I cannot find nowhere ISA .Just is nowhere in my kernel. Where can I find it?

Also do I need GPIO, I2O, I2C, HID, SPI, SFI, I2C-HID etc?

Sorry but I am very noob on Linux Kernel configuration and all this seams strange and completely unknown on me  :Sad: 

Thanks in advanced  :Smile: 

----------

## Jaglover

For PCI hrdware try this: http://kmuto.jp/debian/hcl/

----------

## TomWij

Going for the best takes a lot of time; starting to at least have all the hardware support needed, check out HCL that Jaglover linked to you.
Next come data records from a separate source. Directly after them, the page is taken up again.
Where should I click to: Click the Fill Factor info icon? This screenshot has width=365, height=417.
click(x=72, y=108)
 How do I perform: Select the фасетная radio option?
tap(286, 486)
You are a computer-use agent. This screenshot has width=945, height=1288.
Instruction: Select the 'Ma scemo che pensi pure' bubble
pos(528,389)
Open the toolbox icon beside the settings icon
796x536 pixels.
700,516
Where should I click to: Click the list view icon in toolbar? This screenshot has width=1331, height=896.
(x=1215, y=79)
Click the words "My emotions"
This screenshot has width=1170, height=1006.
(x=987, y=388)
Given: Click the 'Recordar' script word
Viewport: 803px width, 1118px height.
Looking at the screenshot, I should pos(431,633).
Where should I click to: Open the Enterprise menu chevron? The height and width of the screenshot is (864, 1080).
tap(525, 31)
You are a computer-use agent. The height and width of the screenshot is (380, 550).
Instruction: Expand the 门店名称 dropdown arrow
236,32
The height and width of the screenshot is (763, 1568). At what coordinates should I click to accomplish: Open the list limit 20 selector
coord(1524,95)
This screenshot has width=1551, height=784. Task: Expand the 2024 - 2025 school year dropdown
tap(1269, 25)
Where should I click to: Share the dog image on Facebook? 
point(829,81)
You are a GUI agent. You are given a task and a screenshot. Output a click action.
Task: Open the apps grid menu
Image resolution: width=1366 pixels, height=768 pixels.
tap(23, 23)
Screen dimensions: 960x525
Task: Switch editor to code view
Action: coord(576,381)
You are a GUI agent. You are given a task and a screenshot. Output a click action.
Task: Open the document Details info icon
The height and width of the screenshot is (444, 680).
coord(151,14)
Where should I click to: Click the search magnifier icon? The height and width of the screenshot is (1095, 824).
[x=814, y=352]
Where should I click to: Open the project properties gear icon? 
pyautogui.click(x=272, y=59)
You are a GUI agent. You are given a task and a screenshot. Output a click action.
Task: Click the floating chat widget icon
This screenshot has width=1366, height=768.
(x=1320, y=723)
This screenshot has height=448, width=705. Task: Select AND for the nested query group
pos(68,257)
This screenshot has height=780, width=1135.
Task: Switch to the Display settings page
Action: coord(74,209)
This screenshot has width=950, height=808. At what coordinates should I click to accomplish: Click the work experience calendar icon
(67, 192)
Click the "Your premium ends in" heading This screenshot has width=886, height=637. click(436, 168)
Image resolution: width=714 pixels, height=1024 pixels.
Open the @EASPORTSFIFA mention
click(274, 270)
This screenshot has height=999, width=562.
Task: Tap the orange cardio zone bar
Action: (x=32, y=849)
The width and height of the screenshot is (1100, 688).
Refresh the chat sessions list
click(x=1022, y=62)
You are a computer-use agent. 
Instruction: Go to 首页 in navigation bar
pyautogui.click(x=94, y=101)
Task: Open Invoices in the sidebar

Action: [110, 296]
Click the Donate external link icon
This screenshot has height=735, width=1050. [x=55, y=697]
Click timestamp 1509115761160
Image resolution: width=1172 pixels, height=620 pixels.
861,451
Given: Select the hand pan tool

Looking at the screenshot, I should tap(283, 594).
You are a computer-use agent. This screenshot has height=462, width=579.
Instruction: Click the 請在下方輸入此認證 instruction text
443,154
Beyond that, it takes a lot of reading and configuring to optimize it; or you can trust someone else to have done that work, a good enough start would be to use a kernel seed from http://kernel-seeds.org/

----------

## sk8harddiefast

Thanks for your answers  :Smile:  I ticked all as modules. I build the kernel and I show in lsmod what going on. I found Intel Watchdog, MVE, Intel LPC and Intel MEI! I didn't know that my system needs them! So I also need i2c i2o, gpio etc because without them some options are disabled. Sorry but the laptop is new so I don't know his hardware at all  :Sad: 

The only that I cannot find is ISA. My system needs isa but I cannot find this option on Bus section  :Sad: 

Also I changed the kernel compression to LZ4  :Smile: 

Before a lot of years, I was a gentoo user. On my Desktop I use FreeBSD witch is my primary OS and I will never going to change it but I never forgot Gentoo. If I am going to run a Linux, this is Gentoo. I don't like any other distro. Only this. Is the hardest but really the best and the fastest. And I like that acts as BSD.

Everyone used FreeBSD knows that passing the desktop limitation, FreeBSD is just amazing. Amazing ports management, flags, powerfull zfs Filesystem, amazing rc services management.

I really love seeing Gentoo to understand all this beauty and follow it with his own outstanding way  :Smile: 

----------

## krinn

 *sk8harddiefast wrote:*   

> I cannot find nowhere ISA .Just is nowhere in my kernel. Where can I find it?

 

Some options depend on other option selected. Per example there's no point in providing PAE option if you have select a 64bits kernel.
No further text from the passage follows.